### Work item:
Your answer must consist solely of the lines from the one containing "The height and" through the last line of the records below, reproduced exactly, with all pictures omitted.

### Supplied entries:
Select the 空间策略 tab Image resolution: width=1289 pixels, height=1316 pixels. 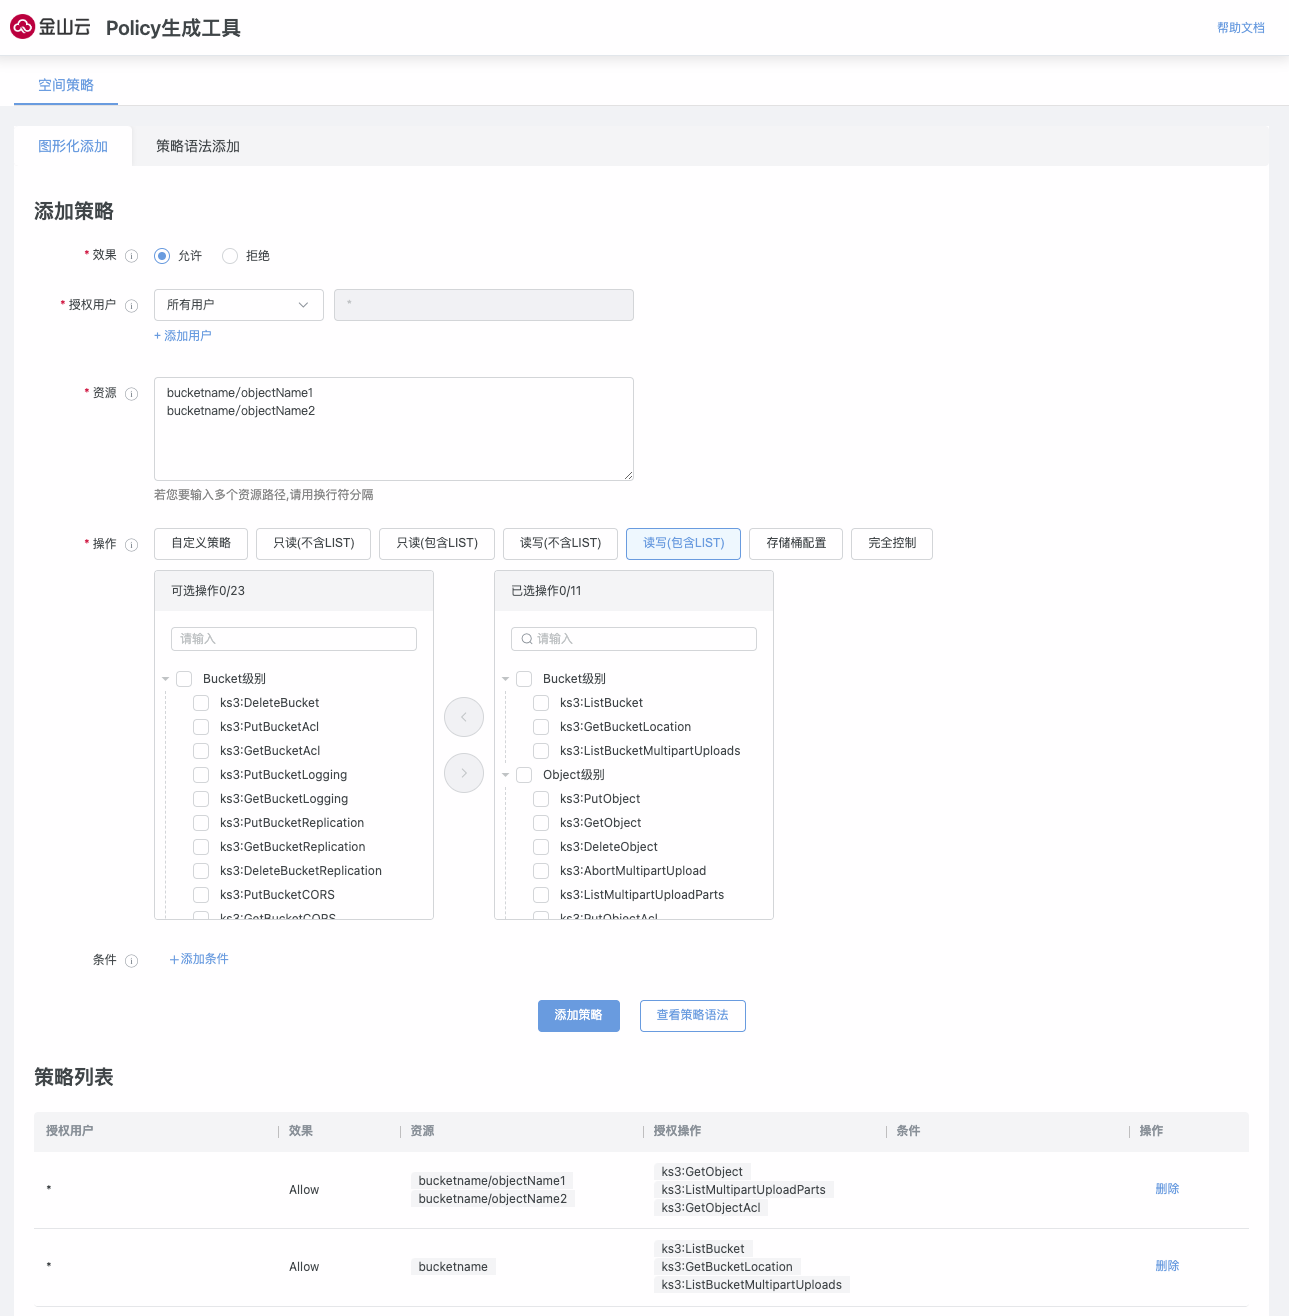(66, 85)
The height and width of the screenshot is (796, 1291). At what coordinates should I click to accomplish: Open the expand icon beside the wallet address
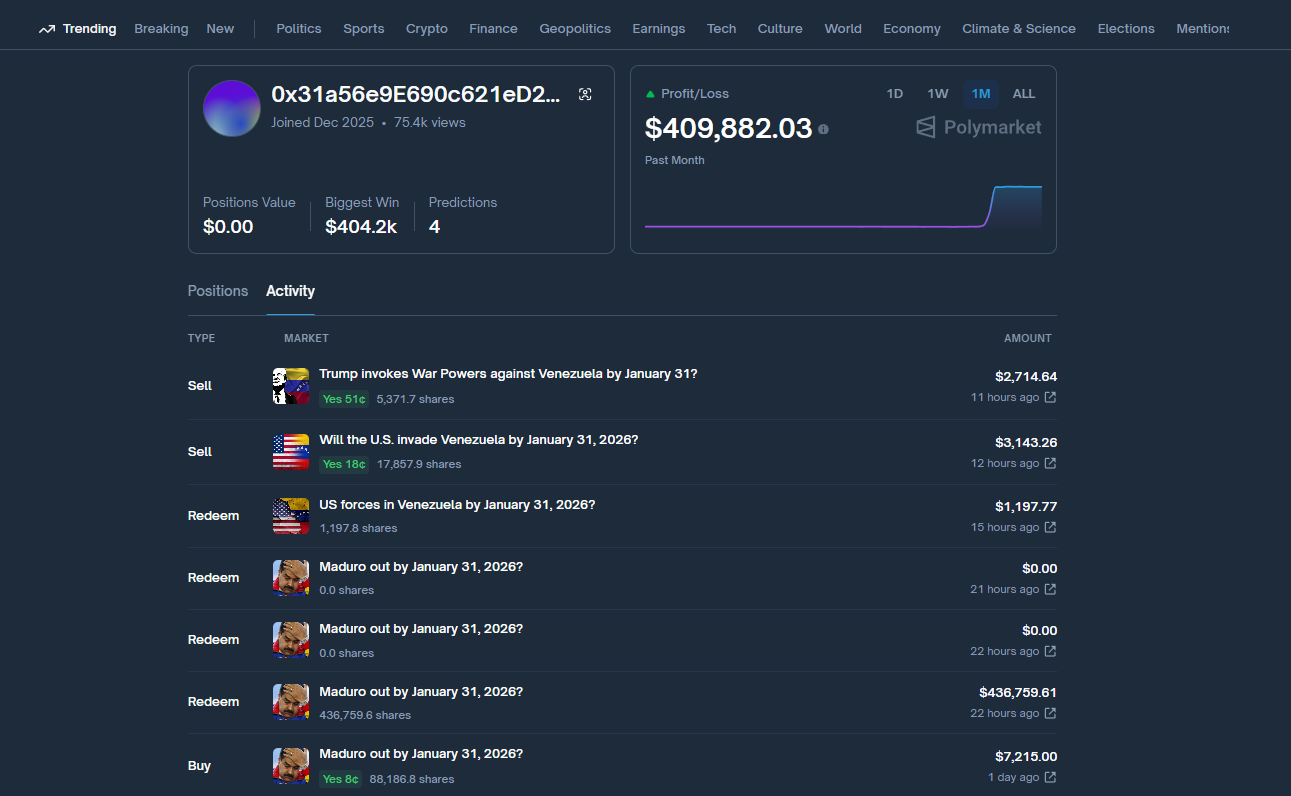click(x=585, y=93)
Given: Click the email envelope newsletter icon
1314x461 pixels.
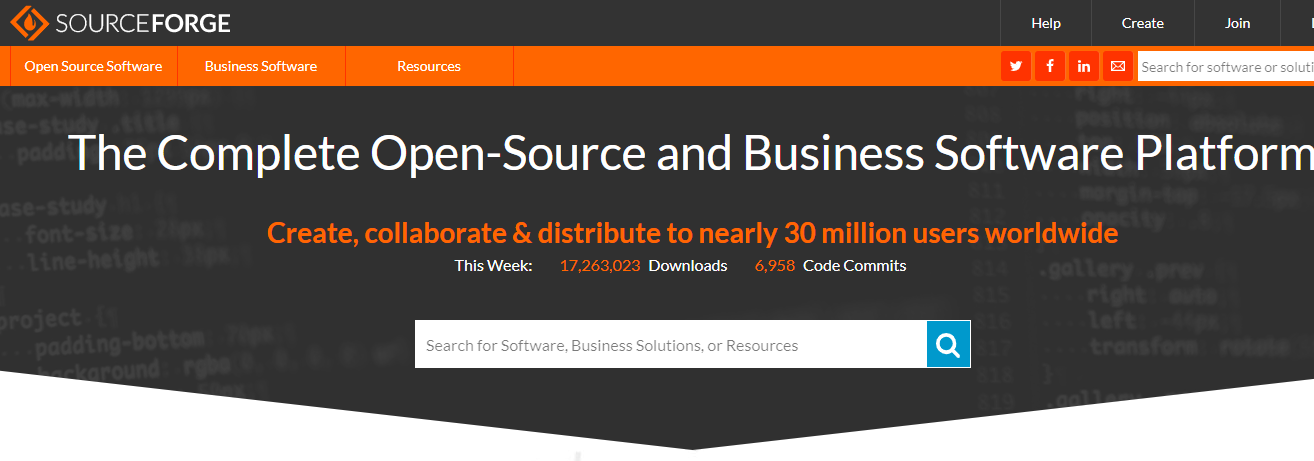Looking at the screenshot, I should pos(1118,66).
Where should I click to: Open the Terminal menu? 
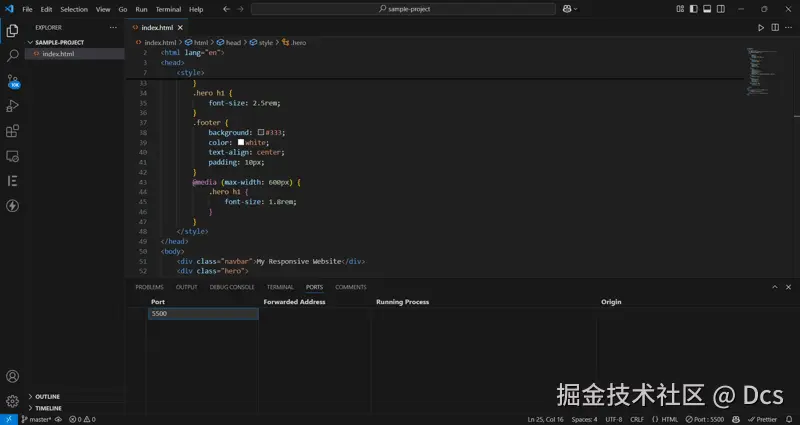(x=167, y=9)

### Solution for this problem:
The height and width of the screenshot is (796, 1291). At what coordinates should I click to accomplish: Open the expand icon beside the wallet address
click(x=585, y=93)
Given: Click the email envelope newsletter icon
1314x461 pixels.
Looking at the screenshot, I should pos(1118,66).
Where should I click to: Open the Terminal menu? 
(x=167, y=9)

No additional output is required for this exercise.